→ Goal of the exercise
Reproduce the material below word for word, beginning with its first line and ending with the line that contains "Action: [x=402, y=276]".

→ Data entries

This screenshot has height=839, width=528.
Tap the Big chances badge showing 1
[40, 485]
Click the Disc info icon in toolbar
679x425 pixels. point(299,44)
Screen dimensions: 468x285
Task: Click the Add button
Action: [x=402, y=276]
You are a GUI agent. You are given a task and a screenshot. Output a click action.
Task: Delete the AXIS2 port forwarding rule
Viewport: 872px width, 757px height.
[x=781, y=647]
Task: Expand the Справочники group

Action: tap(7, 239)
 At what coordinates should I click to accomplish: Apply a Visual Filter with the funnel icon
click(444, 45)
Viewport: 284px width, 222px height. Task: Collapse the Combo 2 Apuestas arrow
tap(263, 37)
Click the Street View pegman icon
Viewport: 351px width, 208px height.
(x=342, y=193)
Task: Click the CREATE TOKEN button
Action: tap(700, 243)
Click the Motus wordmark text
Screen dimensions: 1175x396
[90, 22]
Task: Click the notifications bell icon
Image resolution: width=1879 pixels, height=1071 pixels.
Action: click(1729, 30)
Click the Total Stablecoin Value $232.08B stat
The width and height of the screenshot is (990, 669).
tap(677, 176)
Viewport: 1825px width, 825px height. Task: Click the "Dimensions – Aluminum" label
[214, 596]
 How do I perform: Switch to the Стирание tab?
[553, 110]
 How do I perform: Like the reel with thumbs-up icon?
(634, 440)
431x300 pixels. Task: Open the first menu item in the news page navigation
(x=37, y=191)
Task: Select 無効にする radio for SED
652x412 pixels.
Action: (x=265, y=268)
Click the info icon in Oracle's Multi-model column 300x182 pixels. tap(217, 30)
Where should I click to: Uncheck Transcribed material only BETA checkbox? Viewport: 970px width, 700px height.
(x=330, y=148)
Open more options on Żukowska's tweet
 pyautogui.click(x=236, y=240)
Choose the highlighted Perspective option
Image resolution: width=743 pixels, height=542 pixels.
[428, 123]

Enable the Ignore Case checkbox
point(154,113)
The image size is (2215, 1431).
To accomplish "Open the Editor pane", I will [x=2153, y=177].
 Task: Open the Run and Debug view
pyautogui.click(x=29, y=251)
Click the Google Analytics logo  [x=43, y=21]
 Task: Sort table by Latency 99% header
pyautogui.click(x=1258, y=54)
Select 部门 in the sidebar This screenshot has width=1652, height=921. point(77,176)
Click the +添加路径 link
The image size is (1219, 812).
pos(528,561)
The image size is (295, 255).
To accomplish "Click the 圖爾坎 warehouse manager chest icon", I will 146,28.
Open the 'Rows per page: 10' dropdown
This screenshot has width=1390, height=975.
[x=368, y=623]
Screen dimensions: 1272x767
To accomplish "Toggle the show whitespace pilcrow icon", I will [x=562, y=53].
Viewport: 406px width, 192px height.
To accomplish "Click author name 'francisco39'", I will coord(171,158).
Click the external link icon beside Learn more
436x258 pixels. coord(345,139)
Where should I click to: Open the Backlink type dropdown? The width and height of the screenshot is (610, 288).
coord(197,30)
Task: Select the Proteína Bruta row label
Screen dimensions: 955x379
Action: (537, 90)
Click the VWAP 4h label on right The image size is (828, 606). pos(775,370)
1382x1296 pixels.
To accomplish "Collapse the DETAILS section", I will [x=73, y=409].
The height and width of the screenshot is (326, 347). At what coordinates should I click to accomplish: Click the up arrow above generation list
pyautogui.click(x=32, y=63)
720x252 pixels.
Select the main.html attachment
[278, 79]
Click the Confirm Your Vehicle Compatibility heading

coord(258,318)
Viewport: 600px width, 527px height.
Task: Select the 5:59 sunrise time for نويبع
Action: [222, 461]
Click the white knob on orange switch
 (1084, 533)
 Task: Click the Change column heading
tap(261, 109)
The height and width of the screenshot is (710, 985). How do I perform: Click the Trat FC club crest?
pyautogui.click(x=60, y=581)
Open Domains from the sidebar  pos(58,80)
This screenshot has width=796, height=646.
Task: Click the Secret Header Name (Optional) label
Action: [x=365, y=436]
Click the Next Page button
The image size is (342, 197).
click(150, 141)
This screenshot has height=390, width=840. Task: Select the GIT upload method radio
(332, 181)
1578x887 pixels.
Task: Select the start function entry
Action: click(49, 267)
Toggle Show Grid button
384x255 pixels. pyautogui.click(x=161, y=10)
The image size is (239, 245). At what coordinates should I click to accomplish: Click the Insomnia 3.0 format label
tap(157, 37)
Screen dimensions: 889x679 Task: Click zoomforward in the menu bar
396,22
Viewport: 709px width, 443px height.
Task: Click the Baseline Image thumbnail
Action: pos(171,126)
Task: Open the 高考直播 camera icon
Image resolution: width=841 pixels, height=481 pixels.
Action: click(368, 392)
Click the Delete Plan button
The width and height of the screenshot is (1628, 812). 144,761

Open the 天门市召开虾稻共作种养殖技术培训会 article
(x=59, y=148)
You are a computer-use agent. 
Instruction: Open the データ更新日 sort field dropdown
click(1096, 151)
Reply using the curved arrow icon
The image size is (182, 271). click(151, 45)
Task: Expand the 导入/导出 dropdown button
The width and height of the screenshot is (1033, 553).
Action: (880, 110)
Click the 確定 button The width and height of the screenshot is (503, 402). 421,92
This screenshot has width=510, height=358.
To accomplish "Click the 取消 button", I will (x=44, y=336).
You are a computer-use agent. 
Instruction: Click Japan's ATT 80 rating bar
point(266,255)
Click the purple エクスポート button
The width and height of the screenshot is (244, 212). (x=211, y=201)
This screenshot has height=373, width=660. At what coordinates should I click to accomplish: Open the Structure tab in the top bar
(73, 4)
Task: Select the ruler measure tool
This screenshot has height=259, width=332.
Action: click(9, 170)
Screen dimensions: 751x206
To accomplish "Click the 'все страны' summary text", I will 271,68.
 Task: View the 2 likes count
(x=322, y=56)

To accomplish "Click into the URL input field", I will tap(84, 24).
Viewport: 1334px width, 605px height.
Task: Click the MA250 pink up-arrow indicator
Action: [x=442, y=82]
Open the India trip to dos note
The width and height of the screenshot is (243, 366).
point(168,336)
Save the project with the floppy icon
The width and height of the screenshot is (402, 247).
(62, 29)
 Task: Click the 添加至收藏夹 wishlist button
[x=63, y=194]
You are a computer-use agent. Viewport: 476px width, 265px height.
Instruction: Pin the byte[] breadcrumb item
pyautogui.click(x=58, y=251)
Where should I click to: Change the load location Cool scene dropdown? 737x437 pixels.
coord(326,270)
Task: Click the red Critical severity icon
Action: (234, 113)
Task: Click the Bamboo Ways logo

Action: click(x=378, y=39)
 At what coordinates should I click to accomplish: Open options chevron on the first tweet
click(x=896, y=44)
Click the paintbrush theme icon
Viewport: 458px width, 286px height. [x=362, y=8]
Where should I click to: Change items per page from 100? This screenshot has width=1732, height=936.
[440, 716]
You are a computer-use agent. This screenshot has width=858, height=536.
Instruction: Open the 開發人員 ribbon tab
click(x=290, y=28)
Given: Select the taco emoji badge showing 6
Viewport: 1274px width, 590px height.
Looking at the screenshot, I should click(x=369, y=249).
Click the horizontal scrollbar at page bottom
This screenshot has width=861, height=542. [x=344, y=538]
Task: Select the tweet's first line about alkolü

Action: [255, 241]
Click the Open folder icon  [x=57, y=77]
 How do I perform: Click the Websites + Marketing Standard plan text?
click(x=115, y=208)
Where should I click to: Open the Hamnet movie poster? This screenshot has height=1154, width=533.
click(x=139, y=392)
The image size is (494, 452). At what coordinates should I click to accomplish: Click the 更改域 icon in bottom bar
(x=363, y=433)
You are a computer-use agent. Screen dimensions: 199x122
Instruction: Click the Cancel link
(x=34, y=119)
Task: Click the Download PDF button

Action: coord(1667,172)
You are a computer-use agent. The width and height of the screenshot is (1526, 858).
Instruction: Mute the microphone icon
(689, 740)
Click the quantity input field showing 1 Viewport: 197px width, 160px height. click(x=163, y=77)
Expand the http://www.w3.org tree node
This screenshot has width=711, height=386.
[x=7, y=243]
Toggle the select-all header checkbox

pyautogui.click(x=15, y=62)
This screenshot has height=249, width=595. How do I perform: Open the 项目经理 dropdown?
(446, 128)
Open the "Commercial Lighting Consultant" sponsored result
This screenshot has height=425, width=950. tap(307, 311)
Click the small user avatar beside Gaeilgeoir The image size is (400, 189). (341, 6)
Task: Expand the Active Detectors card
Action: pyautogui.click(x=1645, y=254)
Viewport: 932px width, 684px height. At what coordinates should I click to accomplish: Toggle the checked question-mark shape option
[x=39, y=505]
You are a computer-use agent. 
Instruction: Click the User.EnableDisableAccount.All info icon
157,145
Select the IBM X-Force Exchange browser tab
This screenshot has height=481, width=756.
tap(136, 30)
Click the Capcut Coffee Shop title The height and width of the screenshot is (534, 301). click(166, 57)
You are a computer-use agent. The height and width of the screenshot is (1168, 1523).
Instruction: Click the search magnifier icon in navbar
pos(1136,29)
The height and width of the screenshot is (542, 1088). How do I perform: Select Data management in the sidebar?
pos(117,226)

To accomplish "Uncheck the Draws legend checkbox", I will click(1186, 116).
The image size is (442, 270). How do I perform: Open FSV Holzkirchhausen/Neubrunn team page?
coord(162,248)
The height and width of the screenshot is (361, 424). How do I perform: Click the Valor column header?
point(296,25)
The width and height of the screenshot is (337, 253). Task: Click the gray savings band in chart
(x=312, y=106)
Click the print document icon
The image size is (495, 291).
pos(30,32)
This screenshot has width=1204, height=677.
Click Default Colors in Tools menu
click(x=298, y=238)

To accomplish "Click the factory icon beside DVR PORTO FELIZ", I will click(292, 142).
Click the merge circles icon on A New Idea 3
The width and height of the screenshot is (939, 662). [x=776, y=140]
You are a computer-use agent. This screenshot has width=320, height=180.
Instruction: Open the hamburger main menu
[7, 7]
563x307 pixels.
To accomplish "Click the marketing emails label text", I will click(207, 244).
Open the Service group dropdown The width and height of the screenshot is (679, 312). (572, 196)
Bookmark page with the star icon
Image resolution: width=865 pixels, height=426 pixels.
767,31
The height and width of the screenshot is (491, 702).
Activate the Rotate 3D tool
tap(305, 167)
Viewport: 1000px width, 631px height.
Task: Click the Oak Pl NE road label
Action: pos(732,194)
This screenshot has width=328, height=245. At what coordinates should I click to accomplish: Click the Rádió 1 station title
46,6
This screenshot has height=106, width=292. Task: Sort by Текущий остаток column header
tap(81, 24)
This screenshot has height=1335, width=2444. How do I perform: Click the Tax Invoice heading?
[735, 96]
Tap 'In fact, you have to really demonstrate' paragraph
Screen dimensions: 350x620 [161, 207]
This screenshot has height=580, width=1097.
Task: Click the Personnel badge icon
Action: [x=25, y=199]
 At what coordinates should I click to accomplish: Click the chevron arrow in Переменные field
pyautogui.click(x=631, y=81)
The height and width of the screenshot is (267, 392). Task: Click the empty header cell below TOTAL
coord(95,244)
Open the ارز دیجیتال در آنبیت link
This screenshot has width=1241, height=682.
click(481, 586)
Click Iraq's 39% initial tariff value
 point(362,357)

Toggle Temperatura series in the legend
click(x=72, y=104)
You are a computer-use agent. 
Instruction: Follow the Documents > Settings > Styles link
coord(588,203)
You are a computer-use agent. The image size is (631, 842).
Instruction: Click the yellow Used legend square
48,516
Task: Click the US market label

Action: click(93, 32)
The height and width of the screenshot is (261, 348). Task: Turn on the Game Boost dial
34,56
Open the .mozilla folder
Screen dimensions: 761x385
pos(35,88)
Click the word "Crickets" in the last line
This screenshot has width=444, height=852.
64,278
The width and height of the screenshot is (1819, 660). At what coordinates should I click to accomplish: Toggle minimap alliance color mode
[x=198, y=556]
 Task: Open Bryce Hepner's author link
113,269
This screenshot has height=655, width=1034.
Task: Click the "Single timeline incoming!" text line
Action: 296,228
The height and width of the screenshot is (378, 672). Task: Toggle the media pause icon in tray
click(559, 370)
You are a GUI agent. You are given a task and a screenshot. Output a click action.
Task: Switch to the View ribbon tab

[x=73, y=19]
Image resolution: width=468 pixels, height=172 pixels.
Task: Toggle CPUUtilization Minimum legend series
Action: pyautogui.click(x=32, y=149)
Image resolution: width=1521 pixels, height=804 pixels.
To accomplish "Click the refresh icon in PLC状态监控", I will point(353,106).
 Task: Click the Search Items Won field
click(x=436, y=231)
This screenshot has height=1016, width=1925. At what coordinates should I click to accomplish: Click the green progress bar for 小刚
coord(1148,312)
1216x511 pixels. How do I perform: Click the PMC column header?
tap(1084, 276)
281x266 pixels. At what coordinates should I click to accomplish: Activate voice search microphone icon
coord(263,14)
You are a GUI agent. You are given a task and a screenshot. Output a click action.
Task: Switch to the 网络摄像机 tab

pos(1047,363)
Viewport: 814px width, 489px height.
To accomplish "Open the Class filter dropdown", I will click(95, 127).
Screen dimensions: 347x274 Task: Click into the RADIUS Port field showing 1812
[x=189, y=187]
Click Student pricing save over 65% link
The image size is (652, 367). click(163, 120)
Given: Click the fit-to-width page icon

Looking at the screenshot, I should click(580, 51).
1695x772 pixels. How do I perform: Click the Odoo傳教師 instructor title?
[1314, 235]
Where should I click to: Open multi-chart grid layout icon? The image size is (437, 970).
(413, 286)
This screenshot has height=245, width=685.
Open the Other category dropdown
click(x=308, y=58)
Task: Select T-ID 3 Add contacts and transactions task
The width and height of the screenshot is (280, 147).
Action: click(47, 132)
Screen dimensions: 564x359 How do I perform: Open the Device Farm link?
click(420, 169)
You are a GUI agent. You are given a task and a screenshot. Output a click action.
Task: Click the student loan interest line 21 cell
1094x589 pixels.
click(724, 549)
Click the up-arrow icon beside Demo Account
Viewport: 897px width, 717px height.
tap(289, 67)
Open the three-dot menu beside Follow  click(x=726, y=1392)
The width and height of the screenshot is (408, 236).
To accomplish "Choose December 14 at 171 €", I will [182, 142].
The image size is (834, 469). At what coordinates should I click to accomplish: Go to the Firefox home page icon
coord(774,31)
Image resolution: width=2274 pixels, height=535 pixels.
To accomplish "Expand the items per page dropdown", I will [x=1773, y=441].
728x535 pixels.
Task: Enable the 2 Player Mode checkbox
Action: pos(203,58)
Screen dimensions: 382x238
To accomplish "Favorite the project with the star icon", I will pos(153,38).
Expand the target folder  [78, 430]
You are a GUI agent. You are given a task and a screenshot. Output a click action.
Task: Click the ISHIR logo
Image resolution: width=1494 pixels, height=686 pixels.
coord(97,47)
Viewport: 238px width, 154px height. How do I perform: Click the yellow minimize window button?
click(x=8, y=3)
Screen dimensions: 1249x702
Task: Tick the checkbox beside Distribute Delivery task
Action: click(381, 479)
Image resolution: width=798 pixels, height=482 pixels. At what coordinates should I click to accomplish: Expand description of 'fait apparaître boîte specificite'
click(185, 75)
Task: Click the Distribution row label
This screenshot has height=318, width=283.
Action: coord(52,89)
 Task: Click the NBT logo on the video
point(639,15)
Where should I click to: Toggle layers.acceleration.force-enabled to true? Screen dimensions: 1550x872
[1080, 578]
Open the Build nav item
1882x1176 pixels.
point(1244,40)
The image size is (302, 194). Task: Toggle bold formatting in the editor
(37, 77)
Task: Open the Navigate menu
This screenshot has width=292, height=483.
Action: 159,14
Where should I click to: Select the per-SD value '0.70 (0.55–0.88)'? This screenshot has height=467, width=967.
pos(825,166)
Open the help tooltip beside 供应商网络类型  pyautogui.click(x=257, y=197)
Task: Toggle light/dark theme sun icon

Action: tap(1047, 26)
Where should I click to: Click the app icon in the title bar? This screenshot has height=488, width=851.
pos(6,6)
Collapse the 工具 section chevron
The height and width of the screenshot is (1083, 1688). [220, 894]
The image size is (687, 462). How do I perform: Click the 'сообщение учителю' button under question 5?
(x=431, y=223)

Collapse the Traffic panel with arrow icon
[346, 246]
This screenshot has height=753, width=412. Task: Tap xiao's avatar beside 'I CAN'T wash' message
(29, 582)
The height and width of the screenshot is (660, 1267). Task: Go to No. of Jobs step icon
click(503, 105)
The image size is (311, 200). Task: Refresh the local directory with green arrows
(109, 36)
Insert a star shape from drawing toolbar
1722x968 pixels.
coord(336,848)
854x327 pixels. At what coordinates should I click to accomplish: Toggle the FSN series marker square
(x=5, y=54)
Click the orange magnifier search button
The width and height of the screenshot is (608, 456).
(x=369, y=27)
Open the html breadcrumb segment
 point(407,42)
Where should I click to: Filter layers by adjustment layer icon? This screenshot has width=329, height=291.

→ Result of the task
This screenshot has height=839, width=528.
Tap the Big chances badge showing 1
[40, 485]
Click the Disc info icon in toolbar
679x425 pixels. point(299,44)
Screen dimensions: 468x285
Task: Click the Add button
Action: [x=402, y=276]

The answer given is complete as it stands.